I wish I had a dollar for every time I've heard a union brother or sister ask that question.

They mostly mean Fox News, the rest of the Right wing media echo chamber, and local newspapers and radio and TV stations.

There’s not much to say about Fox and its far right friends except that they are blatantly biased and function as the Republican Party’s propaganda ministry.

“Fair and balanced” Fox’s famous motto. But I’ll believe that when hogs fly and kids don’t shoot hoops in my native Kentucky any more. Nah – I won’t believe it even then.

On the other hand, the anti-union slant of small-town print and electronic media news reporting is subtler. (Most media in Kentucky and nationwide is small-town, not big city.)  Unions are all but ignored, except during strikes – more on that in a minute.

Of course, unions are commonly demonized on the editorial pages of small town papers and in radio and TV commentary. They routinely get trashed by Rush Limbaugh wannabes on boondocks radio stations. Tiny market TV station owners are generally anti-union, too. 

Most small-town publishers and TV and radio station owners are among the local powers-that-be. They are usually well-heeled and often active in the local Chamber of Commerce. The fact that the chamber is openly pro-business and anti-union apparently doesn’t trouble local media owners about conflicts of interest. More than a few local papers and TV and radio stations proudly plaster Chamber of Commerce stickers on their front doors.

Almost all small-town media owners believe that what’s best for local businesses – of course, including their media businesses – is best for the community. So local business leaders get a lot of ink and on-camera time. They are depicted as “solid citizens” who are “pillars” in their communities.

On the other hand, union leaders almost never enjoy such positive press. The president of the local bank gets in the paper or on TV or the radio all the time. About the only time a local union president is in the news is during a strike.

Reporters commonly call strikes “labor disputes,” not “labor-management disputes." “Labor dispute” implies, on purpose or not, that unions are solely to blame for work stoppages. Too, strike stories seldom focus on why workers go on strike. Instead, they concentrate on how strikes inconvenience the "innocent" public.

Therefore, newspaper readers, TV viewers and radio station listeners are led to believe that regular folks are the victims in “labor disputes.” Striking workers, no matter how aggrieved, come off as greedy malcontents who just cause trouble, not only for their employers, but for everybody.

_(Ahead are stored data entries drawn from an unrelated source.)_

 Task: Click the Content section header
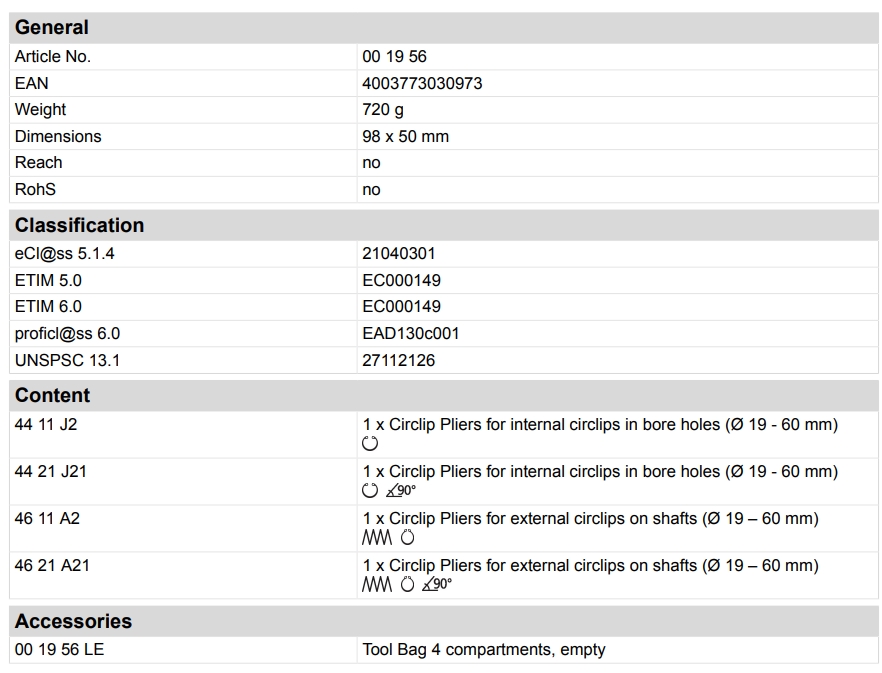tap(52, 395)
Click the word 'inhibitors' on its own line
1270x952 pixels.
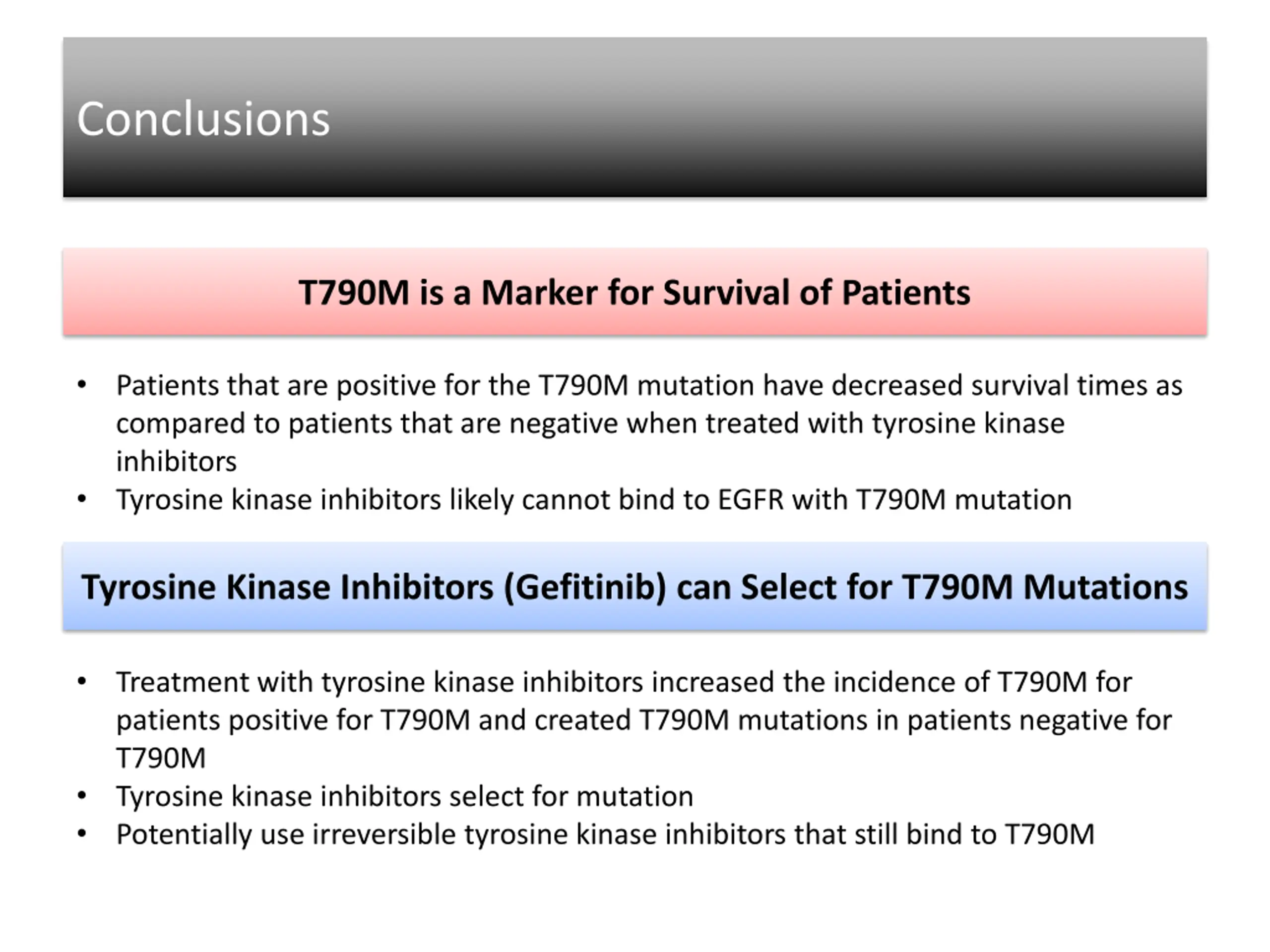pos(176,461)
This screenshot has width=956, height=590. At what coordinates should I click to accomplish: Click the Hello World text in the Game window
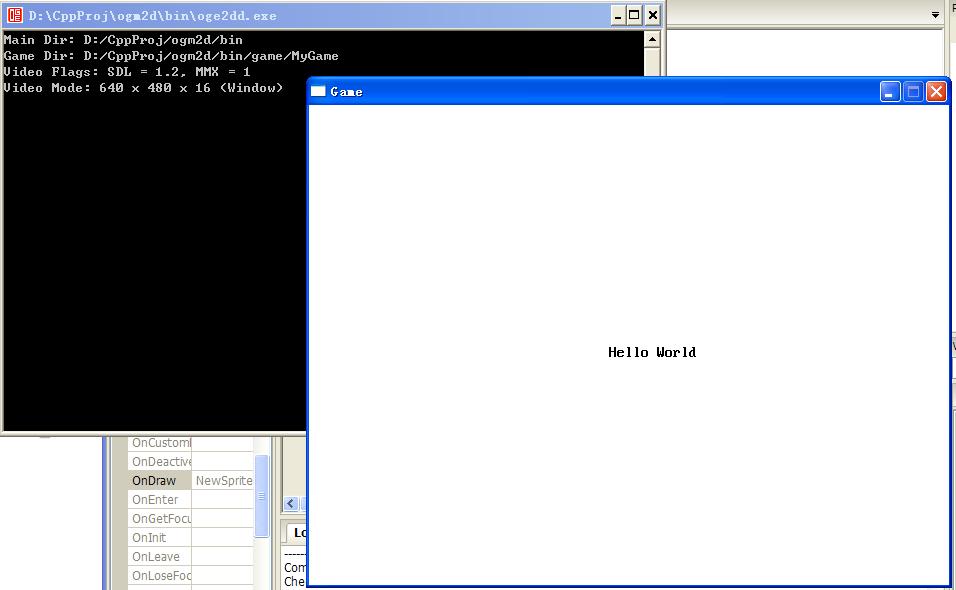pyautogui.click(x=651, y=352)
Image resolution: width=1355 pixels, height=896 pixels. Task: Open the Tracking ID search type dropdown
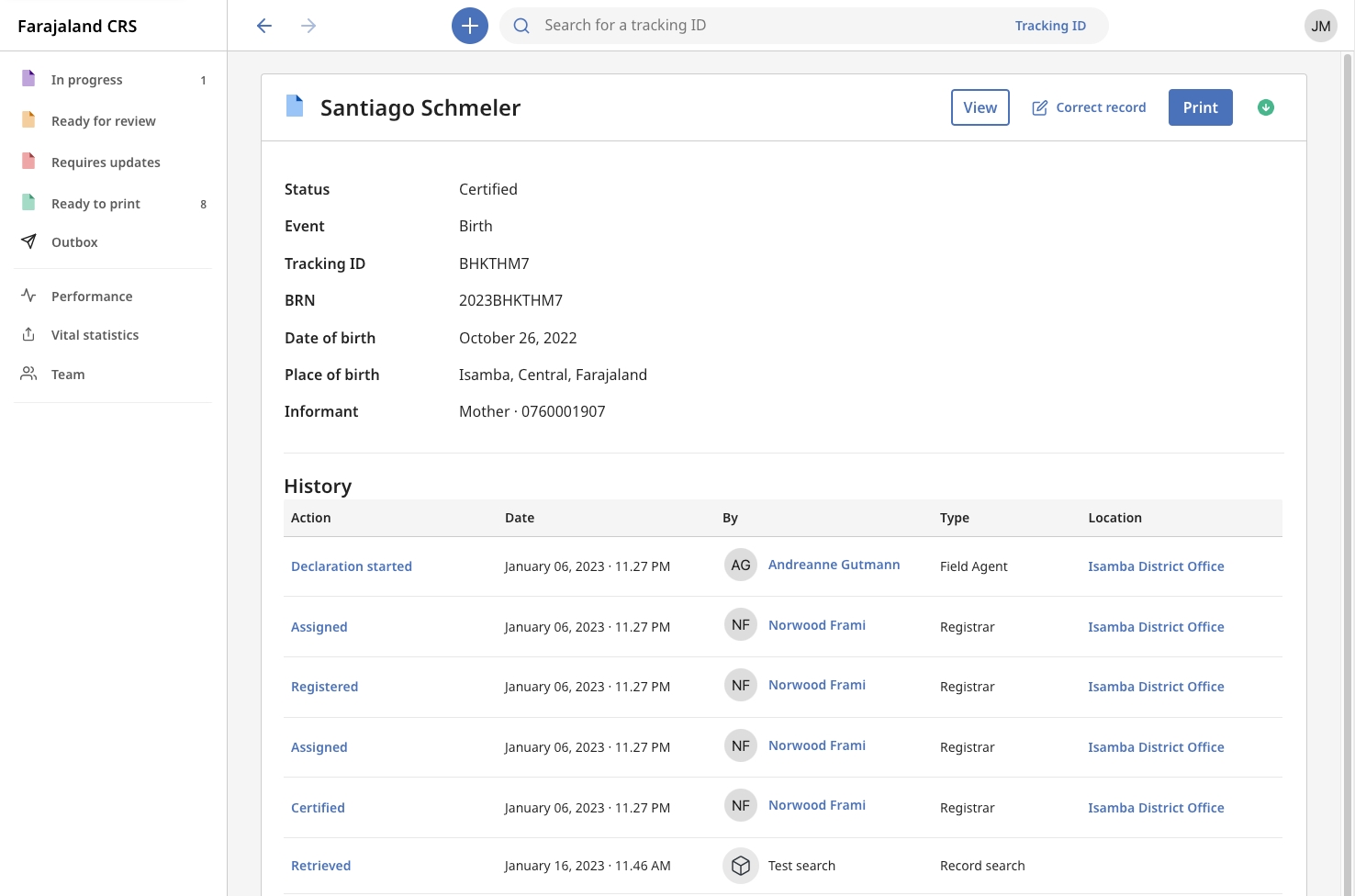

Some of the anti-union bias in the media is rooted in a lack of understanding on the part of reporters. Not that many small town print or broadcast newshounds even have a basic idea of how unions and collective bargaining work. Almost no small-town papers or TV or radio stations have unions. Few reporters have ever been in any kind of union.

Of course, well-paid company PR flaks are always glad to “help” the reporter with skillfully spun news releases. Like the company’s hired guns, most reporters are middle-class college grads. Hence, many reporters sympathize with management. These scribes see themselves as "professionals," too, whose station in life is above that of blue collar workers -- even though many union members enjoy better wages and benefits than they do.

Even reporters and editors who consider themselves liberals often stereotype union members as dimwitted, MAGA-hatted bigots. At the same time, the liberalism of many big city newspaper editorial writers doesn’t necessarily translate into consistent support for organized labor and its positions.

Anyway, labor reporting is specialized reporting. Time was, big city daily papers recognized that fact and had full-time labor reporters. Few do any more. (But large or small, almost all papers have business pages or sections.)

“Labor reporters knew how unions functioned and why they existed,” said Bill Londrigan, president of the Kentucky State AFL-CIO. “They tended to be more balanced in their labor reporting.” Londrigan said it’s no accident that labor reporters are all but gone. “It was coincident with the corporatization and concentration of media ownership.”